■ **TASK BRIEF**
Output the stretch of the records from the line containing "Expand the Line Art panel" through the end of the records as a Markdown table with columns Num and Content, one row per line, numbering the rows and skipping blank lines.

Records from a data source
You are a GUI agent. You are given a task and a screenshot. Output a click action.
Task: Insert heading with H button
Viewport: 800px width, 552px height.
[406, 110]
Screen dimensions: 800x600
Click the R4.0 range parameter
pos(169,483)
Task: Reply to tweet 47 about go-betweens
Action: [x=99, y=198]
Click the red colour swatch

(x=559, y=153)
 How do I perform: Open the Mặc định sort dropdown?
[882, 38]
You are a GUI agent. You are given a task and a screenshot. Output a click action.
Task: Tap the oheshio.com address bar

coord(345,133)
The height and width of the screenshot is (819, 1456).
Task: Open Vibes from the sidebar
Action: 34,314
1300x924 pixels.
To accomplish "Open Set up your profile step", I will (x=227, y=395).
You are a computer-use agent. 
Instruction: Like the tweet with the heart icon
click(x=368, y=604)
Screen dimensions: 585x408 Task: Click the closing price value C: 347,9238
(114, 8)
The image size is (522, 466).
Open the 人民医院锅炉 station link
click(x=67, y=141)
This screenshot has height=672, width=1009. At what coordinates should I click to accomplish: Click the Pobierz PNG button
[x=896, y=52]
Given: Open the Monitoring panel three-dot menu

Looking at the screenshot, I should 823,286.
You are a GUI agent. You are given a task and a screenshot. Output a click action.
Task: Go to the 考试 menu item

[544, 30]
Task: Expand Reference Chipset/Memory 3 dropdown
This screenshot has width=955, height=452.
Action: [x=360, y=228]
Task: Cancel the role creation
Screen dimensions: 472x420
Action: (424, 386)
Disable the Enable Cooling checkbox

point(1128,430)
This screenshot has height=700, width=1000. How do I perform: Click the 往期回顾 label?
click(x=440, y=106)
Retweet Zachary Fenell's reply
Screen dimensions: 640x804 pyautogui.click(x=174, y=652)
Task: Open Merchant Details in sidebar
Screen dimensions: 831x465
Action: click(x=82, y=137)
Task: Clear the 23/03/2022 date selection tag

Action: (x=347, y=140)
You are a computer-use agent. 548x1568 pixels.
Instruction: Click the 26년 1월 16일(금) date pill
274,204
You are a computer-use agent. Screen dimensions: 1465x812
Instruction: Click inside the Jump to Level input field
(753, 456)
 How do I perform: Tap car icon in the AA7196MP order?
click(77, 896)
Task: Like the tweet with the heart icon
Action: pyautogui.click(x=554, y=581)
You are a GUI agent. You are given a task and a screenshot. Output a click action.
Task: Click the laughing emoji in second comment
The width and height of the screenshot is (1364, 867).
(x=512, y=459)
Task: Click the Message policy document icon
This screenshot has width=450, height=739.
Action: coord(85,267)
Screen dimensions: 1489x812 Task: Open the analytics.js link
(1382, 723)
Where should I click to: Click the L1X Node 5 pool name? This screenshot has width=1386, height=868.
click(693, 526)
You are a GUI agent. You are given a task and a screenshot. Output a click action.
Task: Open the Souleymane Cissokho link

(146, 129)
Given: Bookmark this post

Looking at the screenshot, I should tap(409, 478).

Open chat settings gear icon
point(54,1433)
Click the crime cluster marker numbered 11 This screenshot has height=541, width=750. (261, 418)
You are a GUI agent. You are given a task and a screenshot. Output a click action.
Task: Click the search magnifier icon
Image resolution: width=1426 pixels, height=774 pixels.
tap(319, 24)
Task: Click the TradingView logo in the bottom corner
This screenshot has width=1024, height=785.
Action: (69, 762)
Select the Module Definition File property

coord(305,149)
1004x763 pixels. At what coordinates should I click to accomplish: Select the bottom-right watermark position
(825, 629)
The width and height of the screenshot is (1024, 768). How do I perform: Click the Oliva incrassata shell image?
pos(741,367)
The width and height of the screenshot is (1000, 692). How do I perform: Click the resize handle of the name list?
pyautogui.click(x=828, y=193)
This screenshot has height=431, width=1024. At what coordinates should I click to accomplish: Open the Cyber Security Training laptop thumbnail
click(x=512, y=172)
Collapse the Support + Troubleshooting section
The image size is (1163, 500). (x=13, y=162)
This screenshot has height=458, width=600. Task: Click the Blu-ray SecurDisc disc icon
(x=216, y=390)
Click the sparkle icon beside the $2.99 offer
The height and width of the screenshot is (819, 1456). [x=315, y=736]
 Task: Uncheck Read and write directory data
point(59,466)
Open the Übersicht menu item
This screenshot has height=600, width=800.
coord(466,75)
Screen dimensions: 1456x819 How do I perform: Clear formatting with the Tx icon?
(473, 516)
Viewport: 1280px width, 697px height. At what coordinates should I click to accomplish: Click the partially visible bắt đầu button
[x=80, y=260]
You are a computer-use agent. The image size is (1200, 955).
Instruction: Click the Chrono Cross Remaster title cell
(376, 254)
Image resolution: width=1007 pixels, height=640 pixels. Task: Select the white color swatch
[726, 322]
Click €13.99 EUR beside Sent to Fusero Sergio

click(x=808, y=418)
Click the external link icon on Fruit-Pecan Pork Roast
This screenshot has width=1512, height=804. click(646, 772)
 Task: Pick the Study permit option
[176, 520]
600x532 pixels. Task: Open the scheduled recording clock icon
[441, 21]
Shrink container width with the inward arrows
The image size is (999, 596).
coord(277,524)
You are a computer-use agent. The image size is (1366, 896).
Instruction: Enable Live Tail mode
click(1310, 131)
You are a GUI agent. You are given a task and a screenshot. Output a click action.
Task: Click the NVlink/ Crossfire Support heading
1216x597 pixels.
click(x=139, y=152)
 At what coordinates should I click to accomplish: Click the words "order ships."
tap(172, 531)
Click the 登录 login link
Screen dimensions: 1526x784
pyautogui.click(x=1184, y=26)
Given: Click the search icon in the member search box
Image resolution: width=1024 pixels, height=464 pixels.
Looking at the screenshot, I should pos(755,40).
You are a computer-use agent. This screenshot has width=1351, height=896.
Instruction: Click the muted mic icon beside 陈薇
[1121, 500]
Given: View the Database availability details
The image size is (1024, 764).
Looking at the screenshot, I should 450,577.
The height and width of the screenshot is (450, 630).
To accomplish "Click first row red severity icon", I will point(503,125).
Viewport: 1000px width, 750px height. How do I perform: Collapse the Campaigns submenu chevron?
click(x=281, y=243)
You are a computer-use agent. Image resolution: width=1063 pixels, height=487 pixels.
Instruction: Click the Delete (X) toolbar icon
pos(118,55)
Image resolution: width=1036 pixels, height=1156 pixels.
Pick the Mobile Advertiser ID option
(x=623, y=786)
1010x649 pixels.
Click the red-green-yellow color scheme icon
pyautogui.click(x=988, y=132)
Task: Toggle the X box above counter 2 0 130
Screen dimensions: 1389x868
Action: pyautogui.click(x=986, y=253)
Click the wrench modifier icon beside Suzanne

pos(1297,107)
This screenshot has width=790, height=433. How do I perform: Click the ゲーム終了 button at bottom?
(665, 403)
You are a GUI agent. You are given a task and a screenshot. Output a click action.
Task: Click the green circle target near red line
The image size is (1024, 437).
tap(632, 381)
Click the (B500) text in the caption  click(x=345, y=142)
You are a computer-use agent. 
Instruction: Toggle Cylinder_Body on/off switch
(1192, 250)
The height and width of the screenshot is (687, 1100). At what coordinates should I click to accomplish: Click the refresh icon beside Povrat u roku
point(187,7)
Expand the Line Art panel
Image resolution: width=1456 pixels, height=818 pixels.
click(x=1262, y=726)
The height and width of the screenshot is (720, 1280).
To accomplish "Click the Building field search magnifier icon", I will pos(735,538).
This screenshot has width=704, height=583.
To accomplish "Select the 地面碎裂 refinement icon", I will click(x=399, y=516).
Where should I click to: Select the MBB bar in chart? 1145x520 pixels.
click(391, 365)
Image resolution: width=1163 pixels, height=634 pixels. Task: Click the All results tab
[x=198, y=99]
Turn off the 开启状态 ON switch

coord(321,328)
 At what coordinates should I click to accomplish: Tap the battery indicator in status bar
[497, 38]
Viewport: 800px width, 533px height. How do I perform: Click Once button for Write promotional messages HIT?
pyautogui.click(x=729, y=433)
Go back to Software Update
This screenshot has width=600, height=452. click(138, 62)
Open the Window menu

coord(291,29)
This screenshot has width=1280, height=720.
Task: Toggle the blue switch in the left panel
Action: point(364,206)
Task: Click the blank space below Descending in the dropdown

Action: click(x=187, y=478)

■ **WRITTEN ANSWER**
| Num | Content |
|---|---|
| 1 | Expand the Line Art panel |
| 2 | Image resolution: width=1456 pixels, height=818 pixels. |
| 3 | click(x=1262, y=726) |
| 4 | The height and width of the screenshot is (720, 1280). |
| 5 | To accomplish "Click the Building field search magnifier icon", I will pos(735,538). |
| 6 | This screenshot has width=704, height=583. |
| 7 | To accomplish "Select the 地面碎裂 refinement icon", I will click(x=399, y=516). |
| 8 | Where should I click to: Select the MBB bar in chart? 1145x520 pixels. |
| 9 | click(391, 365) |
| 10 | Image resolution: width=1163 pixels, height=634 pixels. Task: Click the All results tab |
| 11 | [x=198, y=99] |
| 12 | Turn off the 开启状态 ON switch |
| 13 | coord(321,328) |
| 14 |  At what coordinates should I click to accomplish: Tap the battery indicator in status bar |
| 15 | [497, 38] |
| 16 | Viewport: 800px width, 533px height. How do I perform: Click Once button for Write promotional messages HIT? |
| 17 | pyautogui.click(x=729, y=433) |
| 18 | Go back to Software Update |
| 19 | This screenshot has width=600, height=452. click(138, 62) |
| 20 | Open the Window menu |
| 21 | coord(291,29) |
| 22 | This screenshot has width=1280, height=720. |
| 23 | Task: Toggle the blue switch in the left panel |
| 24 | Action: point(364,206) |
| 25 | Task: Click the blank space below Descending in the dropdown |
| 26 | Action: click(x=187, y=478) |